Far from pedanticism, there must be immovable details, actions, and sentiments which are confined to the realm of The Particular. If it lacks these, there is no such thing as a distinct romantic approximation; the Particular would cease to be particular at all. Hence why a private realm, knitted together by a veneer of secrecy and the consequent warding off transgressions is not only required, but the very essence of love. The contradiction of this private realm is that it can only be fully secured through public recognition; signifying that there are boundaries which those inside and outside cannot bend if the realm is to exist at all. It is the inability to reconcile this private realm with the world that lies beyond, especially the family and community, that produces the Romeo and Juliet tragedies we all intuitively understand.

At bottom level, these perversions stem from having been confronted by temporality which afflicts us all. Like madmen, they hurry to evade the inevitable. Impending fates, they make frenzied decisions, no sober consideration of what would do them better. Attempting to hoard the whole of humanity in your heart, being subject to the neurotic clamouring for more, made unawares that all will have so much less; you less of them, and them less of you. Just as a nation that attempts to contain the world within its borders does not enrich itself, and consequently makes a world in which the nation no longer exists.

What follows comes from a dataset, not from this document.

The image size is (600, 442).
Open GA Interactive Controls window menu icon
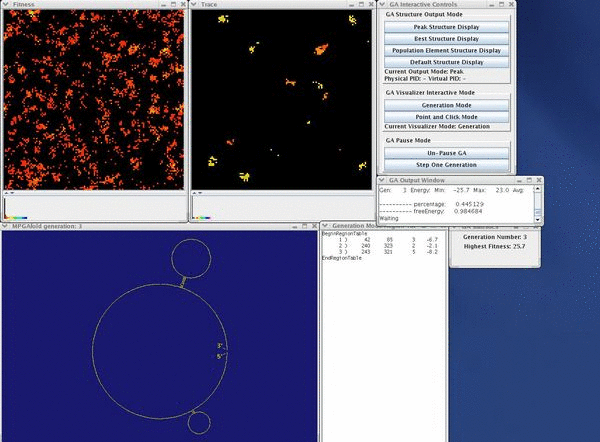(x=382, y=5)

Nobody makes a conscious decision to love, they simply do (on its own, it is Fact which precedes the Fortune of the Particular). It is those deluded folks who choose to act against love that engage in a conscious decision. Like building a dam to obstruct a coursing stream, it is a crude denial of motion. It is because of this motion that the emergence of the Particular cannot be reduced to a meticulous list of preferences. The mechanised procedure of romance has been attacked as a neutralising reconfiguration of love, implying it to be an organic development instead – which it is. If an organic something has stagnated it is either dead or on the verge of death – making compatibility the project, rather than the immediate gratification of love. Just as a flower’s idea of itself animates the contortions of its growth, giving clear form to lofty substance, the idea of two-minded unity is the grand project to which love draws its form and loyally commits its efforts. Unlike the machine which facilitates fleeting relations and heavy-handed intimacy, the Becoming force of love, that which sought to forge beyond the self and in the direction of the Particular, if found to be requited by life’s chances, necessarily reorients itself to go beyond life itself.

The afterlife exists as a Fact. Calling this afterlife “death” makes no difference. There are two certainties: our certain uncertainty of the exact nature of the afterlife and our absolute certainty of our heading there. Whether it’s the minds of men, eternal darkness, or literal new life, it matters not; there is a flipside to this state which gives this life so much meaning. The totality of the Particular and the fullness of heart it provides, ever-driving the two-minded unity, ushers the secret realm into existence, giving us a place not only within explicit life, but within implicit afterlife. Two radically specific souls, becoming one radically specific unit, find themselves undivided by death.

The first approximation, the most intimate and warmest flame, with correspondence to be earnestly followed up or to be dutifully waited on, mends the disjointed nature of life and afterlife. By forging a chain that can never be broken, mere existence is transformed into terrain traversing adventure. The ability to stare into the reaper’s eyes as if they were the eyes of the Particular; that is the essence of love. Never will the strange feel so familiar.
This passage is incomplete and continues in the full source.